Il fascino dei ruderi evoca il ricordo di quelle spettacolari corse dei carri che gli imperatori romani,insieme con le distribuzioni gratuite di grano e pane,elargivano al popolo per ingraziarselo(chi non rammenta il famoso detto latino “panem et circenses”).
Ecco allora tornare in mente la celeberrima sequenza del pluripremiato kolossal “Ben Hur”,con il mitico Charlton Heston alla guida di un carro a quattro cavalli (quindi,una quadriga di quattro splendidi cavalli bianchi e non,secondo una costante,comune citazione,una biga:andate a rivedervi il film e ne avrete puntuale conferma!).
Davanti ai nostri occhi si materializza,come per un magico incanto, la figura di un autentico eroe!
A tal proposito,vale la pena menzionare il brillante storico e archeologo Romolo Augusto Staccioli che in un vecchio,ma sempre validissimo volume dedicato alla “Civiltà di Roma” osserva come gli aurighi(i guidatori di oggi),grazie al “tifo” appassionato del popolo romano e degli stessi imperatori,finissero spesso per diventare,anche a causa dei gravi rischi di incidenti mortali,dei veri e propri divi,acclamati e ricercati per la loro abilità,con guadagni che,in taluni casi,arrivarono ad “oltre un milione e mezzo di sesterzi”! (insomma,potremmo dire,non senza ragione, che erano i Dettori o i Vivaldo Baldi della Roma imperiale).
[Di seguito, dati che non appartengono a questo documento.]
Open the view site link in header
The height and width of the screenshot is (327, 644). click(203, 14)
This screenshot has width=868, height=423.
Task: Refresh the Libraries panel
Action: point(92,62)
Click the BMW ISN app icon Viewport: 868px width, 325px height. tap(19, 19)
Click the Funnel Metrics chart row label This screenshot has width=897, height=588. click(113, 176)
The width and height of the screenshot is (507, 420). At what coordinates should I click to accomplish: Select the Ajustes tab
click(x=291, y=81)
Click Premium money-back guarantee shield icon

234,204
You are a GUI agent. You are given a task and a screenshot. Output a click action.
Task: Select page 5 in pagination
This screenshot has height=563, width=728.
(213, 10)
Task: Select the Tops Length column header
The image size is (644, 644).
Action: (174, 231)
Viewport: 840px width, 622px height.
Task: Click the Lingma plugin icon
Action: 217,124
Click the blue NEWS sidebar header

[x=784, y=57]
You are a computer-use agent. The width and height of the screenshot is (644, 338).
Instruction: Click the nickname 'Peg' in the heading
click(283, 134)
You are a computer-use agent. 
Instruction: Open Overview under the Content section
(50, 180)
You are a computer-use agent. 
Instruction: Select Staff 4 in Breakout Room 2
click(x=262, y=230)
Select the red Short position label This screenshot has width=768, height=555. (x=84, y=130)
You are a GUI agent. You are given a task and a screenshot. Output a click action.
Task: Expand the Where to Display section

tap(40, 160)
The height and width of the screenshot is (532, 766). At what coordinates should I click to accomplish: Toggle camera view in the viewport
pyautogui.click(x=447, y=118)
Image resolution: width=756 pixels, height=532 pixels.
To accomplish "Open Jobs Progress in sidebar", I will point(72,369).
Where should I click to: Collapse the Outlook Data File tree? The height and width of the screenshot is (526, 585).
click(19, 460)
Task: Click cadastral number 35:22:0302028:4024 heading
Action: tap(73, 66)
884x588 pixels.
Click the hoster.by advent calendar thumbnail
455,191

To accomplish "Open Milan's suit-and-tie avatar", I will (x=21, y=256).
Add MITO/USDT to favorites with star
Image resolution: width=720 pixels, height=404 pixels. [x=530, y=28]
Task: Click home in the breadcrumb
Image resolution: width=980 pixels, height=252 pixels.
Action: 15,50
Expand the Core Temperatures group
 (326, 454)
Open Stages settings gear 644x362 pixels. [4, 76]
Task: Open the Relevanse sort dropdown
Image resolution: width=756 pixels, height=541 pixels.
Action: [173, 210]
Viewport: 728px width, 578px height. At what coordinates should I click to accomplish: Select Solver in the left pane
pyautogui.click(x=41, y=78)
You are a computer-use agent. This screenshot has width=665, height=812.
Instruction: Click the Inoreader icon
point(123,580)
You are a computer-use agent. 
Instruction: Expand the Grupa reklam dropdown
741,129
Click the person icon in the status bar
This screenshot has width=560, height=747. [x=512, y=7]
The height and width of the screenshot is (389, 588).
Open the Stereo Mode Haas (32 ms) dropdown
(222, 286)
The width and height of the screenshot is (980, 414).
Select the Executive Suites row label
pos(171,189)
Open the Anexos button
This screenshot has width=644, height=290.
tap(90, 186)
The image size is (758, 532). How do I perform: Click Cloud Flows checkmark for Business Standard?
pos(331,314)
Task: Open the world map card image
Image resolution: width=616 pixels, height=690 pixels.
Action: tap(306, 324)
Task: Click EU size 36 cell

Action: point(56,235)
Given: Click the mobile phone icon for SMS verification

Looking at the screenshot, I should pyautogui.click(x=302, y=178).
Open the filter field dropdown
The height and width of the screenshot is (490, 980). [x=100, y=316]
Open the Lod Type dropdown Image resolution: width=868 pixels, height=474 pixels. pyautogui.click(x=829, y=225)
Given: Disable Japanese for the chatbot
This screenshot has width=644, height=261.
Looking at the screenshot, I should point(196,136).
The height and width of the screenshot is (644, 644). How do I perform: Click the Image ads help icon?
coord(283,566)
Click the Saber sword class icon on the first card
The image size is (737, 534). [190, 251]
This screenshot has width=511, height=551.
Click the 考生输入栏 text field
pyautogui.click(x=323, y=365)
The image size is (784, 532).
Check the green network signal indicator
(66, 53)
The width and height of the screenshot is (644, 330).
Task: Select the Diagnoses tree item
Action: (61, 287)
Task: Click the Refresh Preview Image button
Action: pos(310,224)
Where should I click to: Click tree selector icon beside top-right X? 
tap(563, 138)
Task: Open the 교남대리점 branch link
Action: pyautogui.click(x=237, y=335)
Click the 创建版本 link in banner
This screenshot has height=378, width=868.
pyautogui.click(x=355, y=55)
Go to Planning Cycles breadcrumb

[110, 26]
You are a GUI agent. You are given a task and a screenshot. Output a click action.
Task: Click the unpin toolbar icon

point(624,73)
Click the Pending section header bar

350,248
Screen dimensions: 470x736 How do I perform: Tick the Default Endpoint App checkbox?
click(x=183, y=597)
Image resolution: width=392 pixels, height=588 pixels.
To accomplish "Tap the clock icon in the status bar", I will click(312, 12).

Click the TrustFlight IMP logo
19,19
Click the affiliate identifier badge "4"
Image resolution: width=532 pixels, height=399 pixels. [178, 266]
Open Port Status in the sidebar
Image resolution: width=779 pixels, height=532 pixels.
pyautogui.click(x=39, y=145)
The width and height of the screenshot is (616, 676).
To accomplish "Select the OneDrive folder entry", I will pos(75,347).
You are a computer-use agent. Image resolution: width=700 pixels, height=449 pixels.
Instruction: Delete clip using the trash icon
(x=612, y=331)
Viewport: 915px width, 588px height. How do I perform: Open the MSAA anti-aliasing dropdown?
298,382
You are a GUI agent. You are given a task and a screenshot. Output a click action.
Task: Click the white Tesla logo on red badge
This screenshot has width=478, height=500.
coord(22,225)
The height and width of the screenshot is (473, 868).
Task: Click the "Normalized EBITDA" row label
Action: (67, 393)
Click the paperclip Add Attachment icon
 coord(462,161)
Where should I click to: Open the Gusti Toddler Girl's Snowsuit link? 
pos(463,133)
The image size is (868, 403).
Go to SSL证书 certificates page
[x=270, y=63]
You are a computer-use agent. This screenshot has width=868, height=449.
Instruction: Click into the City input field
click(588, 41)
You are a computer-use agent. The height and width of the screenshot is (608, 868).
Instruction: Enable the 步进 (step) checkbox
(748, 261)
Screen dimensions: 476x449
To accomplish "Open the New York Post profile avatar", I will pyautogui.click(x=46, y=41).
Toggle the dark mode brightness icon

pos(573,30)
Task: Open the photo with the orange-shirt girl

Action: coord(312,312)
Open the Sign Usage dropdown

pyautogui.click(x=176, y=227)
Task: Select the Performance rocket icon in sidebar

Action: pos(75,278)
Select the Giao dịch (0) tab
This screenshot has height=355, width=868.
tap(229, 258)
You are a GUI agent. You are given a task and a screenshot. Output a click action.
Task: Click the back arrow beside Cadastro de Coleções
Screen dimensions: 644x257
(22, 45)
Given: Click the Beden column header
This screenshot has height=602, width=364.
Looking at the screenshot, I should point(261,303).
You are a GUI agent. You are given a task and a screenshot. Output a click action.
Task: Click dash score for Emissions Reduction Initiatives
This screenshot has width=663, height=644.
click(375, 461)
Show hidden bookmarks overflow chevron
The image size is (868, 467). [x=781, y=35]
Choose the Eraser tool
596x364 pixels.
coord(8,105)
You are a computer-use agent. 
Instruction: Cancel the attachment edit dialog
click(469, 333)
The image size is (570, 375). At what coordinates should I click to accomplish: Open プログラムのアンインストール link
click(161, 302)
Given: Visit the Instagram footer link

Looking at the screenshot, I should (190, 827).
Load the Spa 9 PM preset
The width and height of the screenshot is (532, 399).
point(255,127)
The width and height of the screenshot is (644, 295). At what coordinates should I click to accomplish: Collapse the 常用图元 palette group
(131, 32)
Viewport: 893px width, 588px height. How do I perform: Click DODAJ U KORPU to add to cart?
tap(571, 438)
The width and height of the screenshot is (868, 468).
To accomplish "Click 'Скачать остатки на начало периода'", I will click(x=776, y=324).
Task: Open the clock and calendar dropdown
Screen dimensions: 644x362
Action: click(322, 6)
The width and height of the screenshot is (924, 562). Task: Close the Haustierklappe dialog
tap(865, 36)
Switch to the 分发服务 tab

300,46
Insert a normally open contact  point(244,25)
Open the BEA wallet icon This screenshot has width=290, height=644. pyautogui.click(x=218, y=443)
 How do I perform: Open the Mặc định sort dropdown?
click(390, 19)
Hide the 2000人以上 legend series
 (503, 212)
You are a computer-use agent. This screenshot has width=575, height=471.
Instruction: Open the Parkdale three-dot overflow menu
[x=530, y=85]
Il prof. Staccioli ricorda,inoltre,che le scuderie(o fazioni),per le quali gareggiavano cavalli e cavalieri(pardon,aurighi),erano individuabili attraverso quattro sgargianti colori: rosso,bianco,azzurro e verde.
Quest’ultima godette,addirittura,del favore di parecchi imperatori!
Un magnifico mosaico policromo,visibile al Museo Nazionale Romano di Palazzo Massimo(fatte salve eventuali mostre itineranti)raffigura proprio quattro aurighi,i loro fidi,potenti cavalli ed,appunto,le vesti e i caschi dello stesso colore.
Un salto in un passato tanto remoto,ma ancora incredibilmente attuale,se si pensa alle giubbe colorate dei fantini e dei guidatori impegnati nei moderni ippodromi.
Per la serie,non abbiamo inventato niente!